Records to process:
● ● ● ● ●
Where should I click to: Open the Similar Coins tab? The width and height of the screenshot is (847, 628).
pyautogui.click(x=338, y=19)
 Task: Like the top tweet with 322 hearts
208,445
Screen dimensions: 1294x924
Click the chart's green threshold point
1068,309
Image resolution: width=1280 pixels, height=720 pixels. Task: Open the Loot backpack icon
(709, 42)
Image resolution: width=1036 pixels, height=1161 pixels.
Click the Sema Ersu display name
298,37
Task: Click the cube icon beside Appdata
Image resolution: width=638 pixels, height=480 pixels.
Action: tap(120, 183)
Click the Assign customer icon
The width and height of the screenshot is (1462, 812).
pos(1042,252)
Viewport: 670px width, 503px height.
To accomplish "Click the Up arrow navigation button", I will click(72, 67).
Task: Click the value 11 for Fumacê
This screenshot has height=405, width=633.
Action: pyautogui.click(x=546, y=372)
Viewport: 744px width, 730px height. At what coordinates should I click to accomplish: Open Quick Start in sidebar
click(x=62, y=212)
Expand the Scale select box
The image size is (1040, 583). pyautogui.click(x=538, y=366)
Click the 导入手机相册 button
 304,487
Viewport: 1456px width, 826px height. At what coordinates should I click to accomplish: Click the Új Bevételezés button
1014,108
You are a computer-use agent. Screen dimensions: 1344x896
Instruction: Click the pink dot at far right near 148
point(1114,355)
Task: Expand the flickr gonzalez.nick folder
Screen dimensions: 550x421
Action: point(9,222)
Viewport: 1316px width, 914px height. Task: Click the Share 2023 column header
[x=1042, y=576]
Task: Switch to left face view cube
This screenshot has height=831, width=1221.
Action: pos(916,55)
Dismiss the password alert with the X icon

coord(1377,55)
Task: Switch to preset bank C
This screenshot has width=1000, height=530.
● ● ● ● ●
Exercise requirements: Scale the part of the data that opens with the line containing "Task: Switch to left face view cube" and closes with the end of the data. Reproduce every line, requests included, and multiply each coordinate in the answers by 0.9, rounding to whole numbers with halves rounded up.

Exercise output:
Task: Switch to left face view cube
This screenshot has height=831, width=1221.
Action: pos(824,50)
Dismiss the password alert with the X icon

coord(1239,50)
Task: Switch to preset bank C
This screenshot has width=1000, height=530.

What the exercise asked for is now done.